Copy every one of the entries below word for word, omitting the pictures.

(Screen-element location records)
_ _ _ _
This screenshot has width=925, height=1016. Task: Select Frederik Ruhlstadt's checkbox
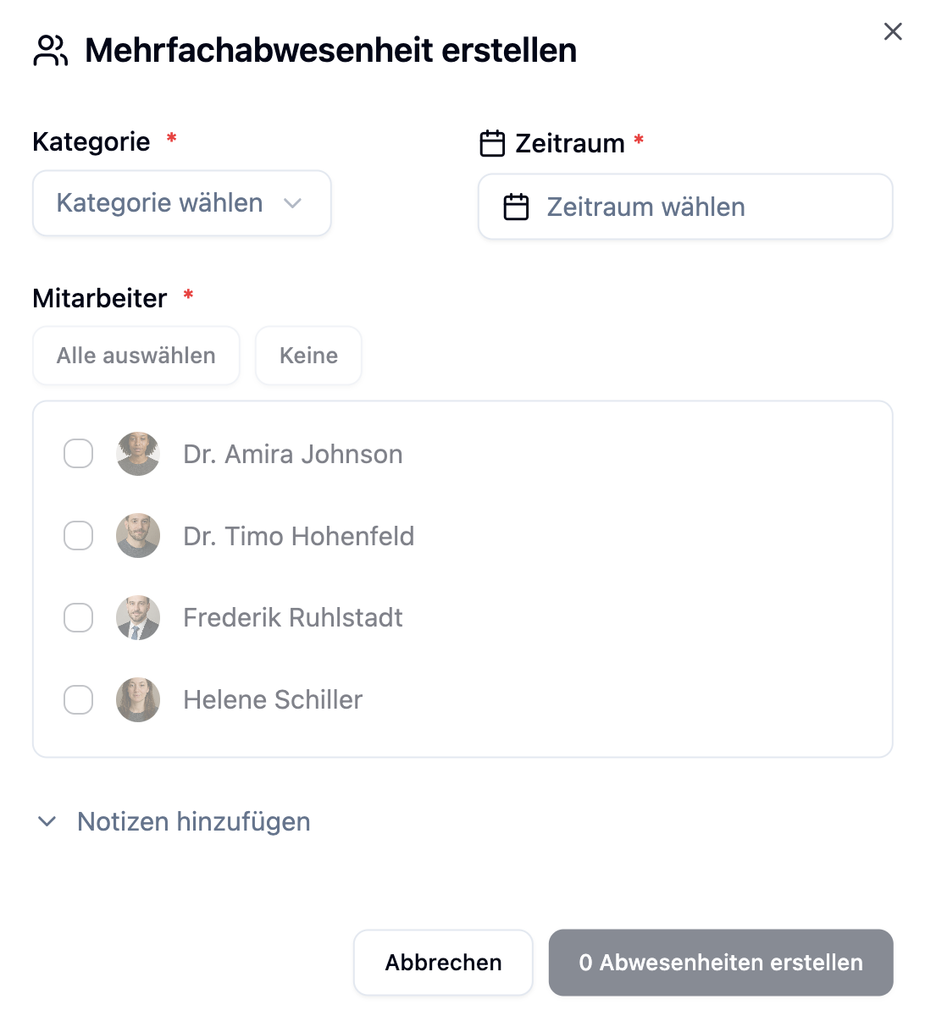[79, 618]
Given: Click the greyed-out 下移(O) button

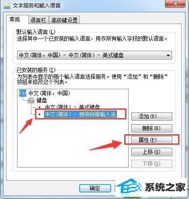Looking at the screenshot, I should click(152, 164).
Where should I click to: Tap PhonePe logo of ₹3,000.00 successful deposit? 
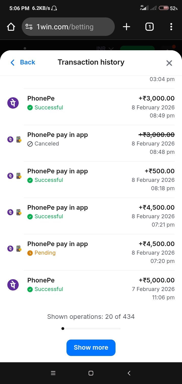tap(13, 103)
_ _ _ _
## RIGHT ANSWER
This screenshot has width=925, height=1016. Task: Select Frederik Ruhlstadt's checkbox
[79, 618]
Given: Click the greyed-out 下移(O) button

Looking at the screenshot, I should click(152, 164).
Where should I click to: Tap PhonePe logo of ₹3,000.00 successful deposit? 
tap(13, 103)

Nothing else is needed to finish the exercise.